A bota de Chermiti roçou na bola como quem perde o comboio por um segundo, seguindo-se a tradicional expulsão de impropérios mudos. O timing é tudo, terá tempo para refletir o jovem de Santa Maria. Pedro Gonçalves esboçou uma intenção, mas era inviável. Restava Hidemasa Morita, que acelerou antes de travar. Vinha aí Nuno Santos, quem sabe o rei da utilidade, por isso, como se viesse pela direita, tinha prioridade. O canhoto de Castêlo da Maia, quem sabe uma testemunha do valor da sabedoria eficaz do voleibol, decidiu num segundo o desenrolar daquela jogada. Pé direito? Por favor.
Letra. Golo, 1-0.
O gesto requer uma coordenação importante dos pés, assim como um ângulo quase exato, eventualmente científico, para bater na bola com veneno e, em simultâneo, sem provocar um desequilíbrio na carapaça humana. Os artistas fazem isto como se subissem a um palco e cuspissem um monólogo decorado à saída do ventre. É inato. É aventura.
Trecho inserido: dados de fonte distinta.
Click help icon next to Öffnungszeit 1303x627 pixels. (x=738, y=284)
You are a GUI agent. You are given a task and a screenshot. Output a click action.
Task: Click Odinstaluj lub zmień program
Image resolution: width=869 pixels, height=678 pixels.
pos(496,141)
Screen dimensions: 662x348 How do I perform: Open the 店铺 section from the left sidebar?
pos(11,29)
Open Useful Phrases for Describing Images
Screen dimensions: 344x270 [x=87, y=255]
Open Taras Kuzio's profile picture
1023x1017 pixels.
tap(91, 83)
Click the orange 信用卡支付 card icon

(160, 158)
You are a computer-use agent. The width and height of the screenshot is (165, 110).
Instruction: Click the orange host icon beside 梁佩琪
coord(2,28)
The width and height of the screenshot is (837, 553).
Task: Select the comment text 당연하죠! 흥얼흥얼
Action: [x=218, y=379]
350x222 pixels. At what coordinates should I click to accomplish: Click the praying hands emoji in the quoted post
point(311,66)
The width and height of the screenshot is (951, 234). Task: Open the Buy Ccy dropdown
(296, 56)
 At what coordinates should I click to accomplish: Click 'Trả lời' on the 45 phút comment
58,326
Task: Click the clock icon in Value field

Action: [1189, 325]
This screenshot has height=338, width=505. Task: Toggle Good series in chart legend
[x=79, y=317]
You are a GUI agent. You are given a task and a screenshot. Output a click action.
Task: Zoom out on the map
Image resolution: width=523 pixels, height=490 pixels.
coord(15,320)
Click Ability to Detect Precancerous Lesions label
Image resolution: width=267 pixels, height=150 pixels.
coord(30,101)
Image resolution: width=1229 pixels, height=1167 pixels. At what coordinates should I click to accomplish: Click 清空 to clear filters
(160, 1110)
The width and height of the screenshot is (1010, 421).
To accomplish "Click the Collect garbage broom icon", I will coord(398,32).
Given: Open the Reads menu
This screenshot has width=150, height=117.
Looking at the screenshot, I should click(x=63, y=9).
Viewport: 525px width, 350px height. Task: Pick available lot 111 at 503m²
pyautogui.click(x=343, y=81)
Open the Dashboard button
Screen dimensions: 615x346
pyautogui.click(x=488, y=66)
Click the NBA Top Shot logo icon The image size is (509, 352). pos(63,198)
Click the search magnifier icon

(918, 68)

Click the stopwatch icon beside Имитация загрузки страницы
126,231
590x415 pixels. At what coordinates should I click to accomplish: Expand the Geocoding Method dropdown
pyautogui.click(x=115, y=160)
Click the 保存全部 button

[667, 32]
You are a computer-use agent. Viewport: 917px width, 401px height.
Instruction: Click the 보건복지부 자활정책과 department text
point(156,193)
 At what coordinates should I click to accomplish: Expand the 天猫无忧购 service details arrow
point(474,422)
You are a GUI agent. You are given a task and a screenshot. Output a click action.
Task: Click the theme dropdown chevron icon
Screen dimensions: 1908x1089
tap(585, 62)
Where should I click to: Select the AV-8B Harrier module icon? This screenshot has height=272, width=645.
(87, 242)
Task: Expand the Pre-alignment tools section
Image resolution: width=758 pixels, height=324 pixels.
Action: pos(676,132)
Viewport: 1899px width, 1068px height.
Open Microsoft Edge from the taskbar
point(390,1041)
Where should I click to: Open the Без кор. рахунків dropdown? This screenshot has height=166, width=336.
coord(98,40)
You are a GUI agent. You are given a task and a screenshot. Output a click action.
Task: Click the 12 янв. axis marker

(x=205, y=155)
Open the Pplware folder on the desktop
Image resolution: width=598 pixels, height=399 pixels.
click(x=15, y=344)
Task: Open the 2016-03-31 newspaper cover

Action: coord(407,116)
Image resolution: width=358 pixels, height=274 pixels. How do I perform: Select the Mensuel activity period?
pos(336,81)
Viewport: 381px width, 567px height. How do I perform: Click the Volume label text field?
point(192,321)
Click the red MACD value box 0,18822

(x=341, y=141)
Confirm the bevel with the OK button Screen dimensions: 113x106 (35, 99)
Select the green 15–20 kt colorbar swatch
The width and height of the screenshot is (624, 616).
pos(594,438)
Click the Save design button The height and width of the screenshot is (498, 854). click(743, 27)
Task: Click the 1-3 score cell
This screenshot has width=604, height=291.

É atrevimento. “É treino”, admitiu, afinal, o sorridente Nuno Santos, na ressaca da vitória contra os axadrezados. “Estou habituado a fazer isso”, assegurou. “Estou feliz por ter feito um bom golo, mas o que interessa é a vitória”, decretou o senhor objetivos, o mago da utilidade. “Agora é pensar já no jogo de quinta-feira com o Arsenal”, disse sem surpresa como quem muda para o lado B de um vinil ainda antes de o lado A terminar. Heresia.
Paco Gento, o tal craque do Real Madrid que ergueu uma quantidade obscena de Taças dos Campeões Europeus, fez um passe de letra no Espanha-Brasil no Mundial de 1962. Do outro lado bailava a magia de Didi e Garrincha, com Pelé magoado a ver da tribuna. O canhoto espanhol decidiu pedir em silêncio a nacionalidade brasileira ou, pelo menos, o passaporte para aquele mundo onde obram os especiais. Didi desperdiçou a bola perto da baliza de José Araquistáin. Joaquín Peiró recuperou a bola e Sífrido Gràcia resgatou-a com amor, tocando-a para Gento. O ponta esquerda, com um gesto malandro, enganou Garrincha, deitando o anjo das pernas tortas, e devolveu a mais bela do mundo com um passe singelo, quase desinteressado, para Gràcia. De letra. Aquele gesto, por ser tão natural e de uma brutal e mansa utilidade, foi assombroso. Gento confiava mais na sua letra do que no pé direito para fazer um passe de cinco metros. E recebeu “carradas de palmas”, segundo o narrador do jogo.